The House on Highfield Lane

Review of:
The House on Highfield Lane by Andy Joel

If you’d like to see the other games reviewed this year, head to the main page.

Look, it’s probably to my detriment but if you point me at a haunted puzzle house, I’m there. Any which way you fall on the horror/puzzle spectrum ought to be entertaining.

The introduction of The House on Highfield Lane was promising - a genre-staple growing anxiety from “I definitely won’t go in that spooky house”, to “Okay, maybe I’ll go close just for this one thing”, to “Ah nuts, I have to go into the spooky house”. Fantastic! I liked Andy Joel’s writing here.

Once inside the house, the game expectedly pulls the rug from under you and you’re trapped. From there I expected a bit of exploration and clever puzzles, but the rest of my experience was just… flat.

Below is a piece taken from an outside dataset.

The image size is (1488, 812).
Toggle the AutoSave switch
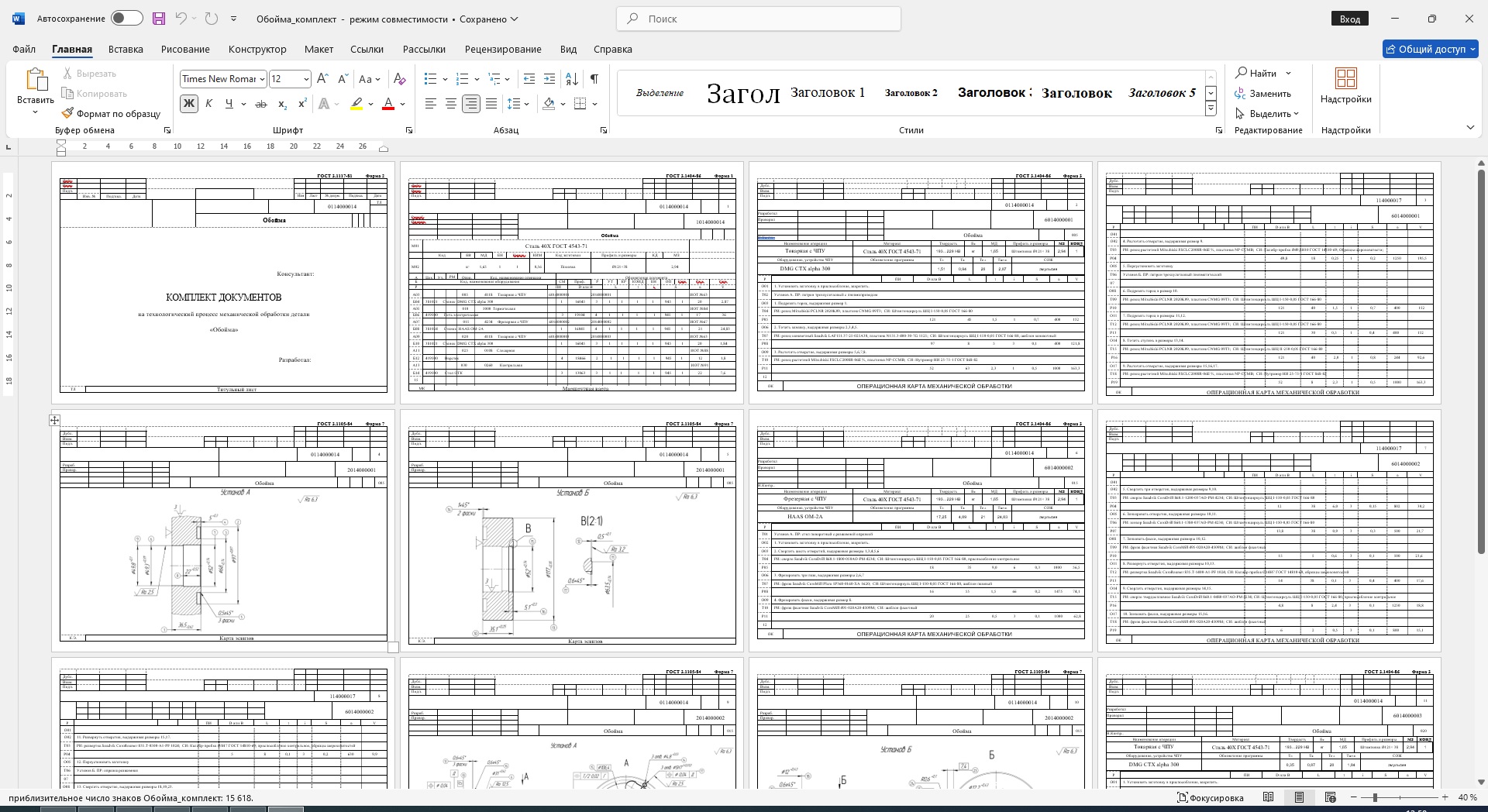126,19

It occurred to me late at night that The House on Highfield Lane wasn’t a haunted house. It was the ghost of a haunted house. Less substantial. Somewhat detached. But nevertheless reminded you of a haunted house.

The writing felt competent and occasionally evocative, but always felt one step removed. After I was in the house, I didn’t feel lead anywhere. I didn’t get a sense of the house or the previous occupants. It felt like a collection of rooms rather than a house. Most of the horror faded away for me.

In another sense the author lost me. In all my wandering around, I felt like I had no handle on any puzzles. I had found a few because the artifice of puzzle can be obvious, but they were all dead ends. I knew I was missing items but I wasn’t sure why I needed to solve any particular puzzle I came across. The observatory, for example, had some mechanism to align the telescope. To what, I wasn’t sure. Why? Also unsure. My progress with that puzzle was laborious and the game wouldn’t meet me halfway. So I wandered the house again.

I’m not ashamed to reach for a walkthrough. The clues come as InvisiClue-style hints that you can delve deeper into to be spoiled more. Each section has a heading. None of the headings made sense to me, except in the abstract. The walkthrough seemed full of things I couldn’t find or didn’t see any reason to chase down.

Overall, the game had promise but I think it needed a tighter experience. It needed fewer rooms with more stuff to do in each. It needed an ergonomic polish before publication.

I didn’t finish it. I just grew so detached from it that I played another game.

That said, I hope to see more from the author, but perhaps after tightening up their next game with a big editorial knife you could chase someone through corridors with.